[DATASET]
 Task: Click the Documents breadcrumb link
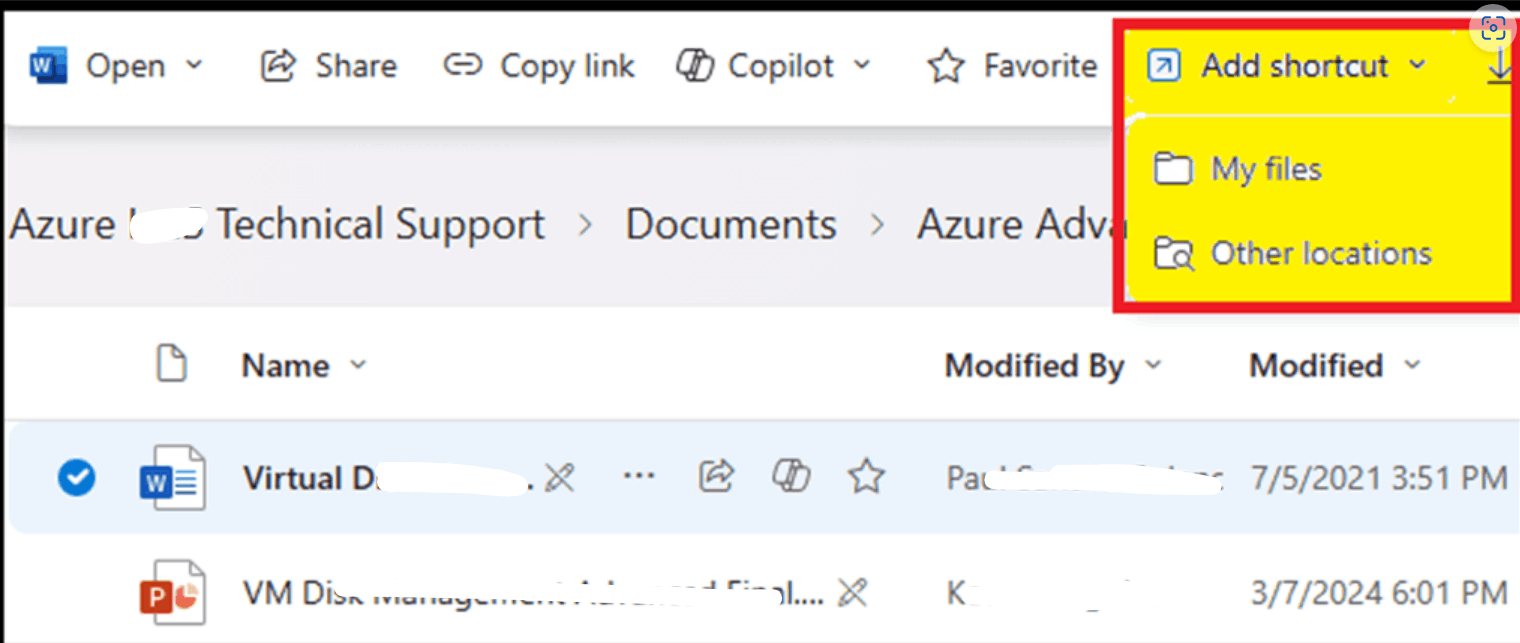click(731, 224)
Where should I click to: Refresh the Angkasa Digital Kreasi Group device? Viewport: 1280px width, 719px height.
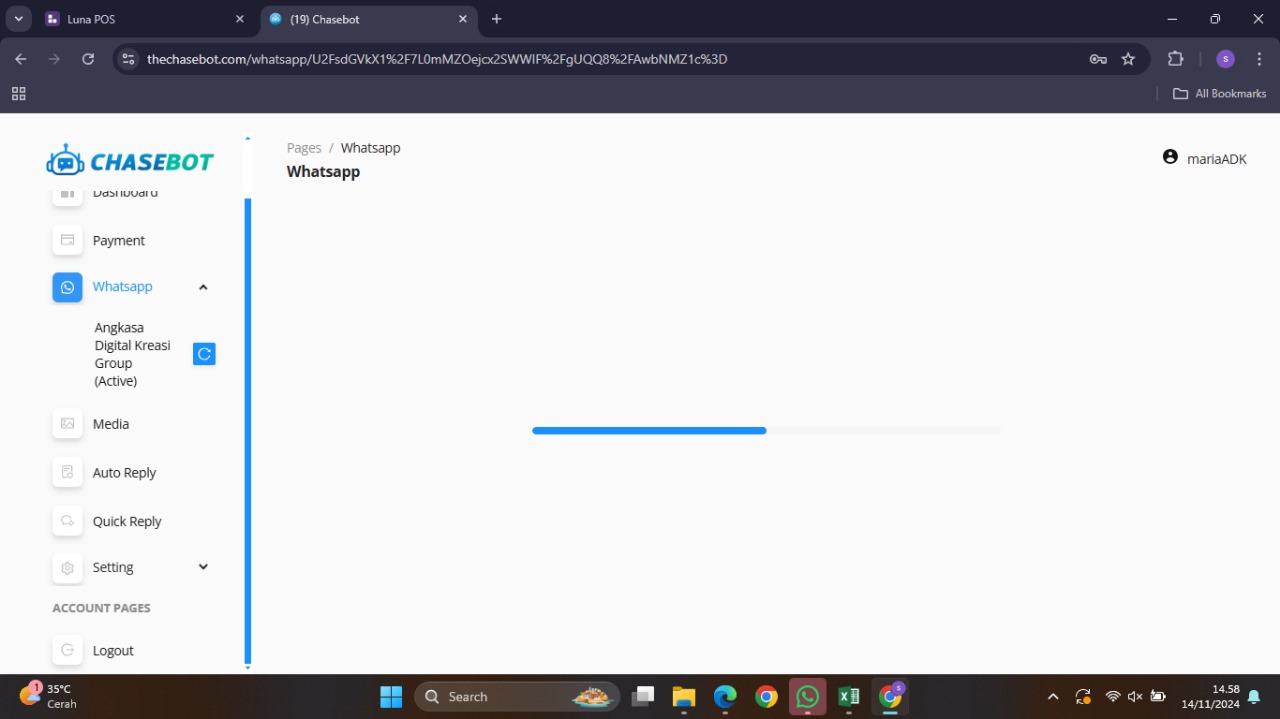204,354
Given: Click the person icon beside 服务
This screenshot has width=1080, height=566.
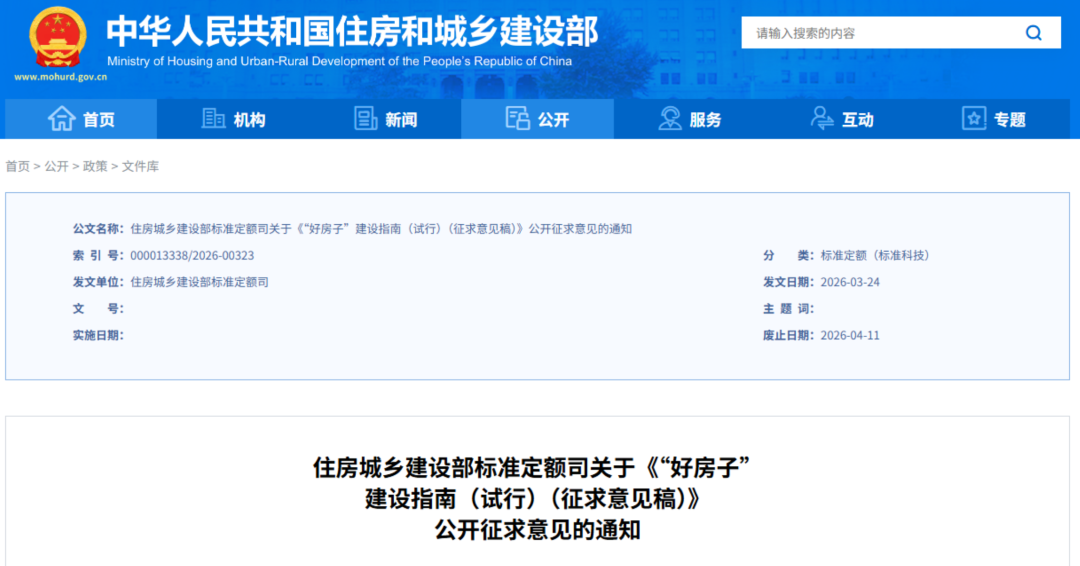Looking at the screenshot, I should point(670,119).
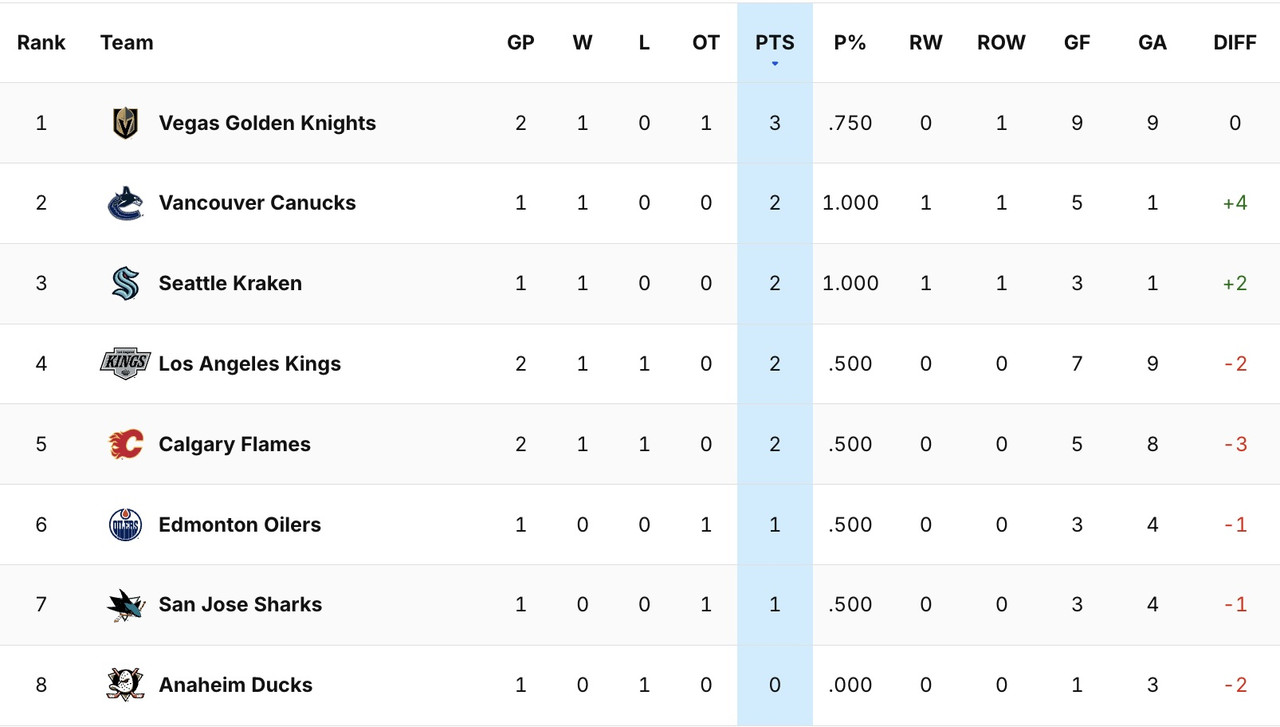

[WHAT YOU HAVE TO DO]
Word for word, please, restate the lines of the listing from the one holding "Given: Click the person icon beside 服务" down to the last line, leaving out any pictures.

[REPLY]
Given: Click the person icon beside 服务
This screenshot has width=1080, height=566.
Looking at the screenshot, I should point(670,119).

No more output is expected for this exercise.